KUTIPAN TEKS

········

Para Makelar Perang (3)

Listen to this article

BERITAALTERNATIF.COM – Berbagai NGO (Non-Government Organization) atau LSM, bersama lembaga-lembaga “think tank” (pusat studi) memiliki rekam jejak dalam upaya penggulingan rezim di berbagai penjuru dunia.

Di Mesir, misalnya, aksi-aksi demo penggulingan Husni Mubarak dimotori oleh aktivis LSM yang dilatih oleh AS, antara lain melalui Freedom House (FH) dan National Endowment for Democracy (NED), agar mereka mahir menggalang massa. FH dan NED juga bermain di Suriah.

Bedanya, bila di Mesir aksi demo bisa tereskalasi (jumlah pendemo sangat masif) sehingga Mubarak terguling dengan mudah, di Suriah modus ini gagal total. Yang muncul malah demo tandingan yang jauh lebih masif, menunjukkan dukungan kepada Assad.

········

INFORMASI YANG DITAMPILKAN
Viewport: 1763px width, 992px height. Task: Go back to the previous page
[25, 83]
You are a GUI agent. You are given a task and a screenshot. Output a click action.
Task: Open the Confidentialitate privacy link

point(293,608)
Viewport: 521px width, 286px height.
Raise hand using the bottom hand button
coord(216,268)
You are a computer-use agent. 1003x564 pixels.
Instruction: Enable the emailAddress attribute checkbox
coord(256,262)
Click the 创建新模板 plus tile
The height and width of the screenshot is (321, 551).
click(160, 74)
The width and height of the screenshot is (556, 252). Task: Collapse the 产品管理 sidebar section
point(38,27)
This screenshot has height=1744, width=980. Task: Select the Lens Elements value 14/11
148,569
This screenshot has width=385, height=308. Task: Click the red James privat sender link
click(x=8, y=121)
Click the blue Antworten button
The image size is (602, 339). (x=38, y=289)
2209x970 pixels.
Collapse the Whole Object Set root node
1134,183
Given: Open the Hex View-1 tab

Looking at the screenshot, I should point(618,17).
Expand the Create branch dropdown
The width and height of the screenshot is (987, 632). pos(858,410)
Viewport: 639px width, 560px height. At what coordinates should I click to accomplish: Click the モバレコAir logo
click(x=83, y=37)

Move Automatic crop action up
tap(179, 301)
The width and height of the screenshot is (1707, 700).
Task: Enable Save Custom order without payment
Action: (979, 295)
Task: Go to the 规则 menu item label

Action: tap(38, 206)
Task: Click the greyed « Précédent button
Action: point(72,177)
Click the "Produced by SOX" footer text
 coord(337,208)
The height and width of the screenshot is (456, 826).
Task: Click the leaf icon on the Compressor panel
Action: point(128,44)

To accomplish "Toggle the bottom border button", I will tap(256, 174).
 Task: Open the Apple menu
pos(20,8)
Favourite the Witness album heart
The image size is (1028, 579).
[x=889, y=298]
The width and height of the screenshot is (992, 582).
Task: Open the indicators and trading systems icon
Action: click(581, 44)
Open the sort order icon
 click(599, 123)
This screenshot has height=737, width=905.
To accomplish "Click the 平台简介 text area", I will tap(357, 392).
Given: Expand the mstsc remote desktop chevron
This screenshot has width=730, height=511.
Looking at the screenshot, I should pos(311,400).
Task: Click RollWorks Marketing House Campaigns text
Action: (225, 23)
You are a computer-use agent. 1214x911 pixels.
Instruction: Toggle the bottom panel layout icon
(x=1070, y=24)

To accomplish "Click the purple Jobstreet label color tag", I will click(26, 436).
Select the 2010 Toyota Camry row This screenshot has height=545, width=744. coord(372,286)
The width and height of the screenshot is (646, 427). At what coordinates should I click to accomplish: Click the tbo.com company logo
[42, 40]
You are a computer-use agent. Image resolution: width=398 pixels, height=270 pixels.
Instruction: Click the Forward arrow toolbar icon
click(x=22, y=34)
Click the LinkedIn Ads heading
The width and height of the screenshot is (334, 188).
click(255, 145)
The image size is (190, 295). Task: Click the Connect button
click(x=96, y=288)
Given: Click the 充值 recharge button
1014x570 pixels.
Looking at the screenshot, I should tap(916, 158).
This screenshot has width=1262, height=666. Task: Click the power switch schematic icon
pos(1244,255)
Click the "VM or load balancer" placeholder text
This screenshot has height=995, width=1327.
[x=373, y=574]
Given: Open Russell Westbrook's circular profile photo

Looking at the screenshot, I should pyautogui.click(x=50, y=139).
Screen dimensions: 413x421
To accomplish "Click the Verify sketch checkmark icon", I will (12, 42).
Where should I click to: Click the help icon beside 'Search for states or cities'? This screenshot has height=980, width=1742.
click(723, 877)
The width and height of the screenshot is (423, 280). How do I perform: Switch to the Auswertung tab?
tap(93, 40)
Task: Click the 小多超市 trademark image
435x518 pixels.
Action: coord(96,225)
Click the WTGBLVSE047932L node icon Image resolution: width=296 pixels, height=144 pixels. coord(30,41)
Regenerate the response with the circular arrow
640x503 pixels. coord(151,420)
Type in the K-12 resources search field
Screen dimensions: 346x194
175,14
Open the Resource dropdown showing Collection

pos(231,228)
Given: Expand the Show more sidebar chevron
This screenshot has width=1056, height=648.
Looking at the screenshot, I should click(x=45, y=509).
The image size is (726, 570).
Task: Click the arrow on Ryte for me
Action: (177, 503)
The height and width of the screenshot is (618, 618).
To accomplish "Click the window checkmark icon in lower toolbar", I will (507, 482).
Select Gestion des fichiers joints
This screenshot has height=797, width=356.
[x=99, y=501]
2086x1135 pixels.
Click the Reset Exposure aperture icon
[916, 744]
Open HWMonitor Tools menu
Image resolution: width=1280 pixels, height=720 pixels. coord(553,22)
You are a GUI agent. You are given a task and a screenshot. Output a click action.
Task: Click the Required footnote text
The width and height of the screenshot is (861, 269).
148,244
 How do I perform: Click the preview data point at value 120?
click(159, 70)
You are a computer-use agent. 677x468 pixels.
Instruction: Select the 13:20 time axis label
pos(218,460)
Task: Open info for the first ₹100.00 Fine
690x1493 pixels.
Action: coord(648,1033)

········

KETENTUAN TUGAS
A – Jawablah pertanyaan berikut berdasarkan kutipan teks tentang para makelar perang:
(i) Siapa yang memotori aksi demo penggulingan Husni Mubarak di Mesir?
(ii) Melalui lembaga apa saja AS melatih mereka?
(iii) Apa yang muncul di Suriah setelah modus tersebut gagal total?
B – Bisakah Anda menulis bagian berikutnya dari kutipan teks tentang para makelar perang, dimulai tepat setelah kalimat terakhirnya?

HASIL
A –
(i) Aktivis LSM yang dilatih oleh AS.
(ii) Freedom House (FH) dan National Endowment for Democracy (NED).
(iii) Demo tandingan yang jauh lebih masif, yang menunjukkan dukungan kepada Assad.

B –
Kejadian sama juga terlihat di Libya, aksi demo tidak pernah tereskalasi, bahkan yang terjadi demo luar biasa besar di Tripoli mendukung Qaddafi.

Jadi, dalam menganalisis soal Suriah, penting untuk menoleh tajam ke LSM dan think-tanks. Berikut ini akan saya bahas beberapa di antaranya.

Amnesty International

Amnesty International (AI) adalah salah satu lembaga yang sangat berpengaruh dalam menggiring opini publik ketika menilai mana yang benar dan mana yang salah dalam Perang Suriah.

Sejak awal konflik, yaitu sejak awal munculnya demo-demo massa di Daraa, AI dengan cepat merilis laporan berjudul “Deadly detention: Deaths in custody amid popular protest in Syria”. Laporan itu dirilis Agustus 2011, padahal demo pertama di Daraa terjadi Maret 2011.

Artinya, dalam waktu 5 bulan, AI sudah membuat laporan dengan kesimpulan: pemerintah Suriah melakukan kejahatan kemanusiaan (crimes against humanity) dan menyerukan dunia internasional mengambil tindakan menghukum pemerintah Suriah.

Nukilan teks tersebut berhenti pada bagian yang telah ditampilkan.